Tarih boyunca egemen sınıflar kendi hakimiyet, devlet ve iktidarlarını korumak ve sürekli kılmak için, zor ve şiddet temel olmak kaydıyla envai çeşit yol ve yöntemlere baş vurarak baskının, sömürünün, zulmün ve zorbalığın binbir çeşidini uygulayarak ezilen dünya insanlığına zulüm etmişler ve buğün de etmeye devam etmektedirler.
Bunu yaparken yine tarih boyunca kitleleri, toplumsal dinamikleri çesitli argümanlarla ( milliyetçilik, dincilik, mesepçilik, cinsiyetçilik vb) ayrıştırma, bölme, parçalama, birbiriyle çatıştırma ve yönetme taktiğini hep uygulamış ve uygulamaya çalışmışlardır.
Kendi egemenlik ve iktidarlarına karşı gelişen mücadele, direniş ve isyanları bastırmak ve yoketmek için katliamlar yapmak yanında, karşı cephe içinde bozgunculuk yaratmak, yabacılaşmayı ve yozlaşmayı derinleştirmek, düşürmek ve satın almak, çeşitli dedi kodu, yalan ve manipülasyonlarla güvensizlik yaratmak, direniş ve mücadelenin üzerinde yükseldiği değerleri itibarsızlaştırmak, kirletmek, sıradanlaştırıp silikleştirmek gibi saldırganlığı da sürekli elde ve devrede tuttukları çok önemli bir yöntemdir.
Uluslararası devrimci ve sosyalist hareket tarihine baktığımızda, egemen güçlerin devrimci, sosyalist komünist hareketlere karşı butür yıkıcı ve bozguncu yöntemleri ne kadar çok ve yaygın kullandığını rahatlıkla görebiliriz.

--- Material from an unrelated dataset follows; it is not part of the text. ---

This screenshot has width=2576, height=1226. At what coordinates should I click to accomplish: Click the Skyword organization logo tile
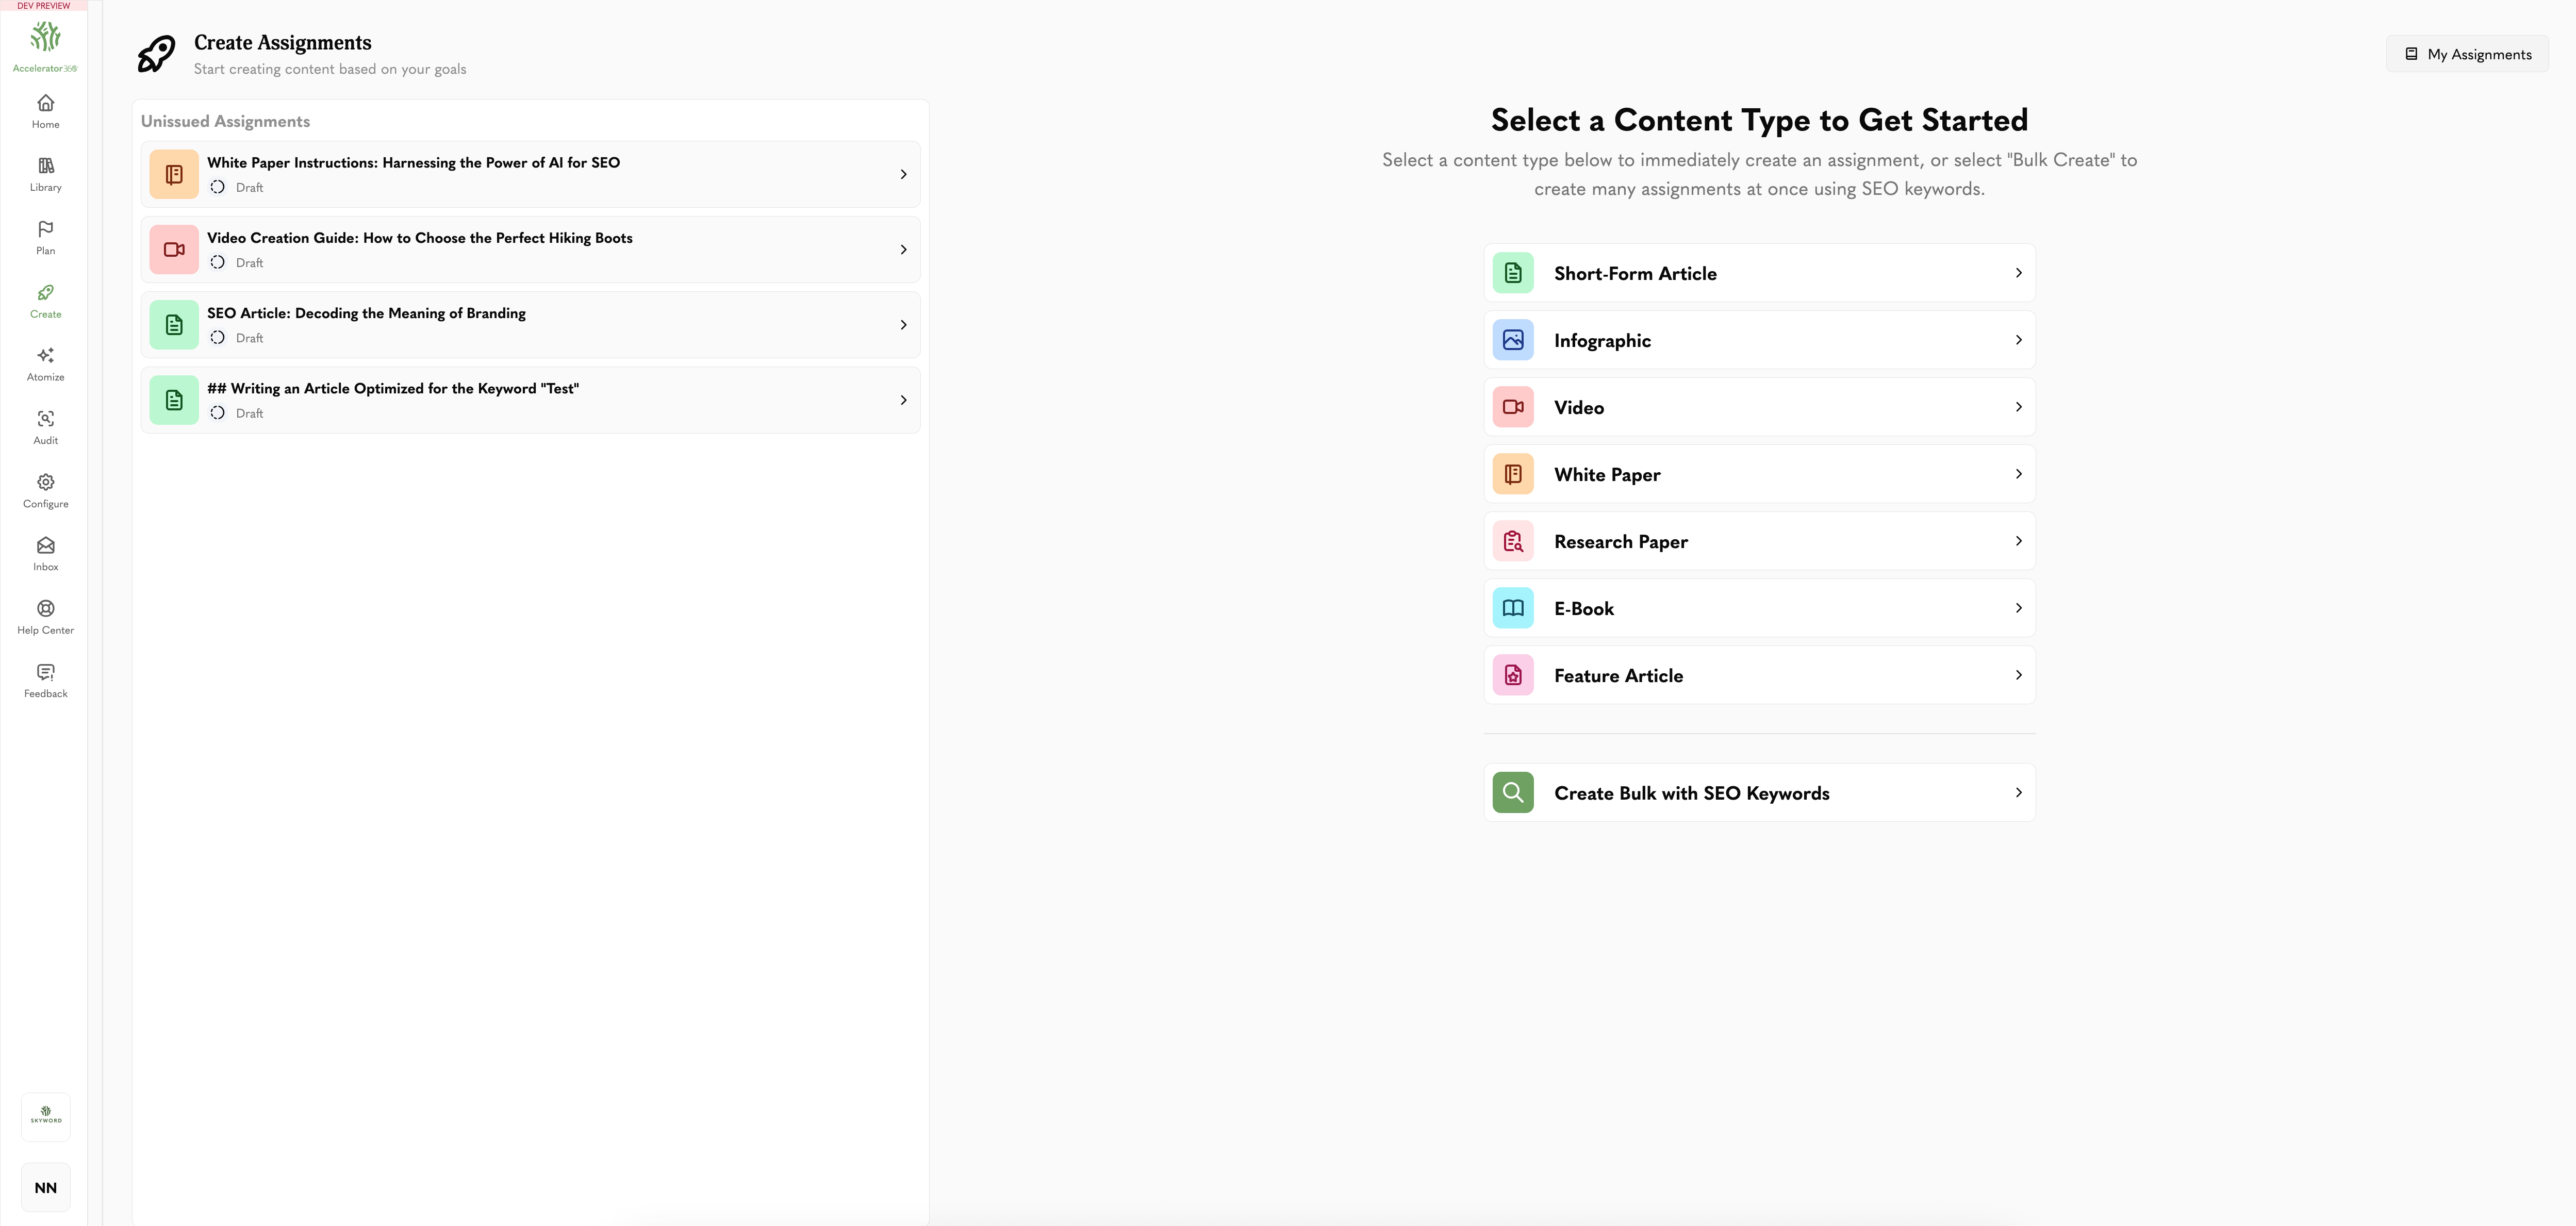coord(46,1117)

Yani bizzat fiili mücadele, tasfiye ve yok etmenin yanında, ideolojik, politik ve kültürel olarak da bozma, yabancılaştırma ve yozlaştırma yöntem ve saldırılarını de hiçbir zaman elden bırakmamıştır.
Bu anlamda Mayıs ayı gibi tarihsel önemi olan bir ayda, Muzaffer Oruçoğlu ve esasta da Oruçoğlu üzerinden İbrahim Kaypakkaya’ya yönelik açılan saldırı cephesi kesinlikle tesadüfen ve sıradan bir olay değildir. Mayıs ayında diğer devrimci önderlerin anmalarıyla birlikte, bizim için ayrı ve özel bir önemi olan İbrahim Kaypakkaya anmalarının ve Onun çizdiği kızıl güzargahın yoğun ve yaygın bir şekilde işlendiği ve gündemleştirildiği bir anda, biliçli ve planlı bir saldırının hangi merkezlerden devreye sokulduğu ve sahneye konduğu açıktır. Çünkü Onun ortaya koyduğu siyasi, ideolojik ve politik hat başından itibaren bu devlet ve devlet aklı için her daim “en tehlikeli” olma özelliğini ve niteliğini taşımıştır.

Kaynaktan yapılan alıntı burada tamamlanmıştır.